In my previous post, I asked the question “Can you get 4,000+ engineers to work together?” The answer is, in the traditional “together sense”, an obvious no! However, just like ants are building an ant hill, not by talking to each other, but by each ant following a set of rules or behaviours specific to their role and by using simple signals, you can get way more than 4,000 engineers to work together by having architectural principles and rules that everybody follows. In the classic waterfall engineering organisation, such rules are codified in documents: technical specifications, solution requirement documents, architectural design documents and so on. Once the overall design is agreed, implementation can be done. In an agile product organisation, there are many people longing back to the times when such documents were used. Truth is that architecture by specs never really worked that well unless the problem to solve was really well understood. Preferably you had a problem that had been solved before, so each iteration would improve the architecture and process. If the process of implementing the specification itself gave significant new understanding to the problem and how to solve it, then the specification had to be changed and big changes gave big impacts to timelines, scopes, and how to implement.
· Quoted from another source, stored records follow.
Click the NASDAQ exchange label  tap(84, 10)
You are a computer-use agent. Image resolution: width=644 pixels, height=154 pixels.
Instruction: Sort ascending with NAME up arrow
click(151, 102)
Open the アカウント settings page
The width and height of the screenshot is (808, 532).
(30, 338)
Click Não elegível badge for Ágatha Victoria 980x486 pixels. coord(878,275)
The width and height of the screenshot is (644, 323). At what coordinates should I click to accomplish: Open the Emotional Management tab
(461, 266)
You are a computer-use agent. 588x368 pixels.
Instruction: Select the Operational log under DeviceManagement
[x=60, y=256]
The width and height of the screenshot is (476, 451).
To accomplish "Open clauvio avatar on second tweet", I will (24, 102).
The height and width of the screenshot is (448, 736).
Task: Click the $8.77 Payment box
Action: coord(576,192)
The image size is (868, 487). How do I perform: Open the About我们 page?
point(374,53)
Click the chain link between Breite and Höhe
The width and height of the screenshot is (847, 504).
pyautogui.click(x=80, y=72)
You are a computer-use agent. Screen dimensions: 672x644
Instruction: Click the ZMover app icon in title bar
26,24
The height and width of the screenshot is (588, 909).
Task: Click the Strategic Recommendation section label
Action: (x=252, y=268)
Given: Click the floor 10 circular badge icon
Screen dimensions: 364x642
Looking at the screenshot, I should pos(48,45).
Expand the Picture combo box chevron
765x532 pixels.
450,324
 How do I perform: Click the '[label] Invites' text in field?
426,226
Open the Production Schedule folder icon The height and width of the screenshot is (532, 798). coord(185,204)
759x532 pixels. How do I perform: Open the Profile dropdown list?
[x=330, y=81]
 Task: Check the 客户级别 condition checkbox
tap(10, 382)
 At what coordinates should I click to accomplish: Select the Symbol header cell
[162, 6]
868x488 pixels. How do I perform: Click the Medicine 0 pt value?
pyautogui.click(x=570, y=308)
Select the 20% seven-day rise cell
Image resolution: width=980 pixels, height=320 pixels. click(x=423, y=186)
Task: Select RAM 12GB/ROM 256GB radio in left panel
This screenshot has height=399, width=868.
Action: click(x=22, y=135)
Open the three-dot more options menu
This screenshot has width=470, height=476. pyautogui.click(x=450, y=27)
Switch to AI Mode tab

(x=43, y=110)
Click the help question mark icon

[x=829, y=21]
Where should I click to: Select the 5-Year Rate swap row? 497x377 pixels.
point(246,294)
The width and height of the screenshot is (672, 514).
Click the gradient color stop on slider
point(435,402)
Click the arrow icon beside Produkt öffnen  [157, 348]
You never get things right the first time, so improvement through iterations is key. If every problem is solved as if it is new, then there is little reuse of understanding from earlier problems you have solved. Thus, the key to improvement and great products and services is to identify patterns or operations that are repeatable, make these explicit, and then improve them through iterations. In a waterfall organisation, the process itself and the specifications become something that is repeatable (when for example you build a car), but in an agile software organisation with a high degree of change, with no elaborate specifications and with a minimum of process, other sets of repeatable patterns or operations must be found.
However, identifying what is repeatable is not enough. You must isolate what is repeatable as well. If not, you are not able to improve as everything must change in sync in every iteration. You isolate what is repeatable through abstractions. Abstractions can be specified through layering, APIs, protocols, modules, services, and so on. All should have clean and improvable interfaces and implementations. These abstractions are absolutely key to the ability to iterate and improve. The challenge in an agile organisation is that you typically build out the architecture as you iterate, i.e. you don’t start out with a clean, abstracted architectural design. So, as you evolve, you need a lot of refactoring and tight management of the overall system architecture. If you don’t invest enough in managing your architecture, you end up with a tangled mess instead. In a large organisation doing agile, you would be wise to organise your internal software development more similar to how the Internet has been developed: through independent teams developing based on a set of standards codified by organisations like W3C and IETF.
Going back to the product-level: technical debt, and design debt within individual products and services are increasingly better understood and managed. In agile, debt is systematically reduced as part of the development process. However, it is still difficult to get product management and management to understand this aspect of software development. Particularly true for the product marketing community (as opposed to product managers) and MBA-managers as they have limited engineering background. Engineers know that not all your resources can be spent on new features, but I often see them hide re-factoring and technical debt reduction in conservative project estimates instead of showing management the real costs of evolving and maintaining a code base for short-term and long-term health.
My problem, working on the architecture level across a 4,000+ engineering organisation, is that we also add debt outside the products and services we build: in how we make them work together. This is what I call distributed system architectural debt, or just architectural debt for short. Understanding, planning, and executing on managing this kind of debt is extremely difficult, and even more so when there is limited understanding of technical and design debt within each product organisation. It tends to add up…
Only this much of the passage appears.